His initial paintings do make overt erotic suggestions, or including offers. It's as if the painter, then a penniless young creator, identified with the city's sex workers, selling himself to survive. In the Uffizi, with this thought in consideration, observers might look to an additional early work, the 1596 masterwork the god of wine, in which the god of alcohol gazes coolly at you as he starts to untie the dark ribbon of his robe.

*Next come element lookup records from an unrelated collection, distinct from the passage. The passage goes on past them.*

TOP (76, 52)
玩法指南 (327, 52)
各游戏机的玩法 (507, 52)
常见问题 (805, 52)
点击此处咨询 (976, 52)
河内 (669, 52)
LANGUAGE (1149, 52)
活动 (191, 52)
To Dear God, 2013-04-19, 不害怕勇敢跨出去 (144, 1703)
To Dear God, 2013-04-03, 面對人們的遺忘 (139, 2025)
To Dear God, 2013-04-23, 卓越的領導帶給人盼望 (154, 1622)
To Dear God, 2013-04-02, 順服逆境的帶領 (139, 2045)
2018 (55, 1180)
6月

A few years following the wine deity, what could have driven the artist to create Victorious Cupid for the art patron Vincenzo Giustiniani, when he was finally becoming almost respectable with prestigious ecclesiastical projects? This unholy non-Christian deity resurrects the erotic provocations of his initial works but in a more intense, unsettling way. Fifty years later, its secret seemed clear: it was a representation of the painter's companion. A British visitor saw Victorious Cupid in about 1649 and was told its figure has "the body & face of [Caravaggio's|his] own boy or servant that slept with him". The name of this boy was Cecco.

The painter had been dead for about forty years when this account was documented.

Sarah Kennedy
Sarah Kennedy

A certified pharmacist with over 10 years of experience in men's health and medication safety, dedicated to providing evidence-based advice.